Create a team for analytics

Before you create your analytics cluster, you'll need to decide which Team it belongs in. You can create a new Team for your analytics clusters or provision them in existing Teams.

Creating a new analytics cluster

Provision a new analytics cluster inside your team by clicking the down arrow next to the Create Cluster button. The option to create an Analytics cluster will appear in the dropdown:

Select the region and instance size for the cluster:

Granting access to the existing users

Crunchy Bridge for Analytics comes with 3 different roles that you should GRANT to your existing users/roles.

  • crunchy_lake_read
  • crunchy_lake_write
  • crunchy_lake_read_write
GRANT crunchy_lake_read_write TO application;

Connecting to cloud object store

Crunchy Bridge for Analytics currently supports connection to Amazon S3 (Google Cloud Storage and Azure Blob Storage are in development). Credentials to your object store are in the Team Settings —> Analytics Credentials. Here you’ll enter the connection details. Each analytics provision can be connected to new or existing credentials.

Connecting via any URL

Crunchy Bridge for analytics can also read any publicly available Parquet file via https url path with the CREATE FOREIGN TABLE command.
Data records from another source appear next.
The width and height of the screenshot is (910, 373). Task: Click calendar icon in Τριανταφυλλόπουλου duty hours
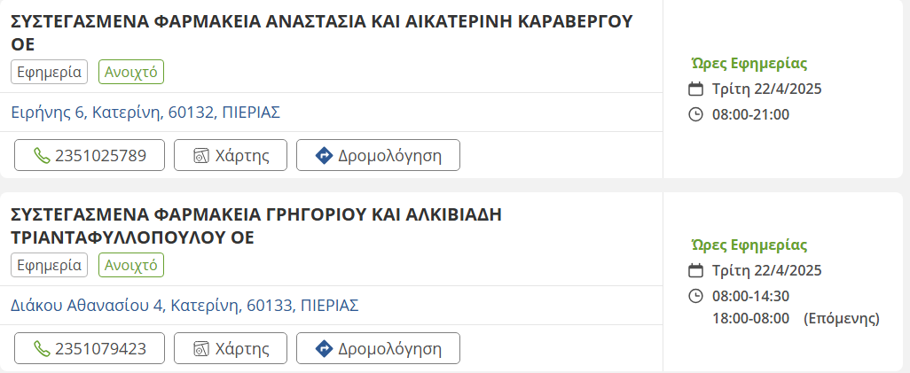(x=696, y=270)
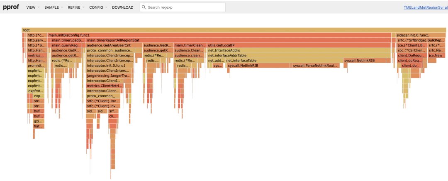Select the utils.GetLocalIP frame
Screen dimensions: 448x181
tap(299, 46)
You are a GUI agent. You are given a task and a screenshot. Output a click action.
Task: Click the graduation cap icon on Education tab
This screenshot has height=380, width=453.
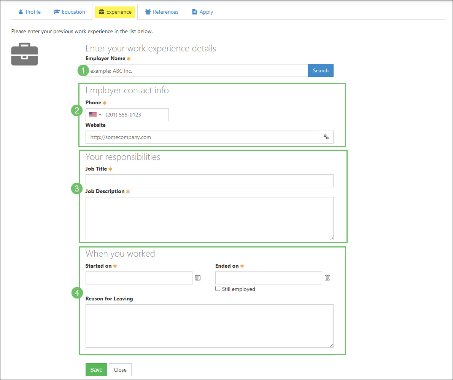[x=57, y=12]
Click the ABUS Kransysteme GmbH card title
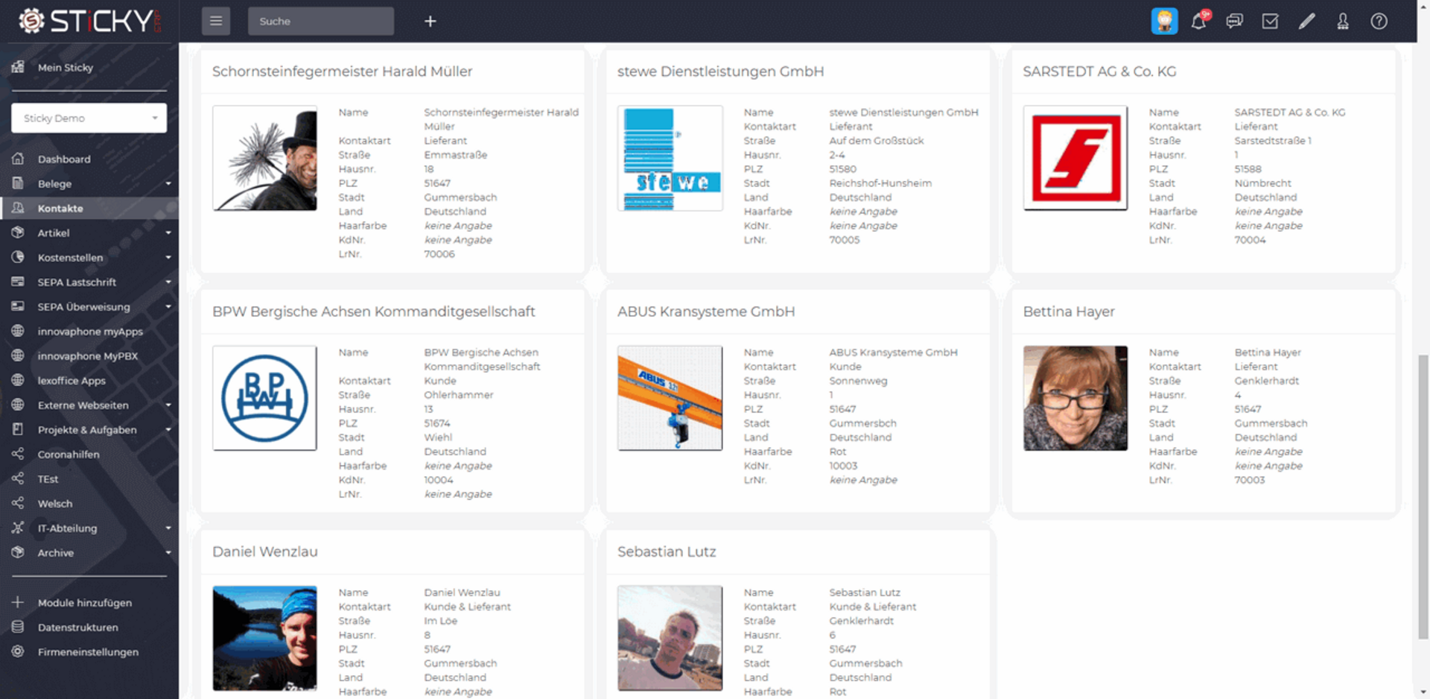The image size is (1430, 699). click(x=705, y=311)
CREATE FOREIGN TABLE taxi_another_trips()
SERVER crunchy_lake_analytics OPTIONS
(path 'https://d37ci6vzurychx.cloudfront.net/trip-data/fhvhv_tripdata_2023-01.parquet');

Regions

We recommend that your Analytics cluster and the S3 buckets you will access frequently are in the same region to maximize query performance and avoid potential network charges. Whether they are in the same region or not, the experience will be seamless. Analytics will automatically detect the regions and configure S3 access accordingly. If you want to pass on a special region parameter when specifying the URL of a bucket, you can add the optional ?s3_region=[bucket_region] parameter, but in vast majority of cases you should not need to.

Connecting to public S3

For testing purposes or experimentation, you may want to connect a Bridge Analytics cluster to public data in S3.

There are two kinds of S3 public buckets:

  • Give access to everyone (public access). For public access buckets, you can skip the credential setup during cluster initialization. You will continue to see a warning on the cluster overview page to enter credentials for full functionality, but your Analytics cluster will still be operational without them.
  • Authenticated users group (anyone with an AWS account). For these, you will need to be connected to s3 so that the account is recognized.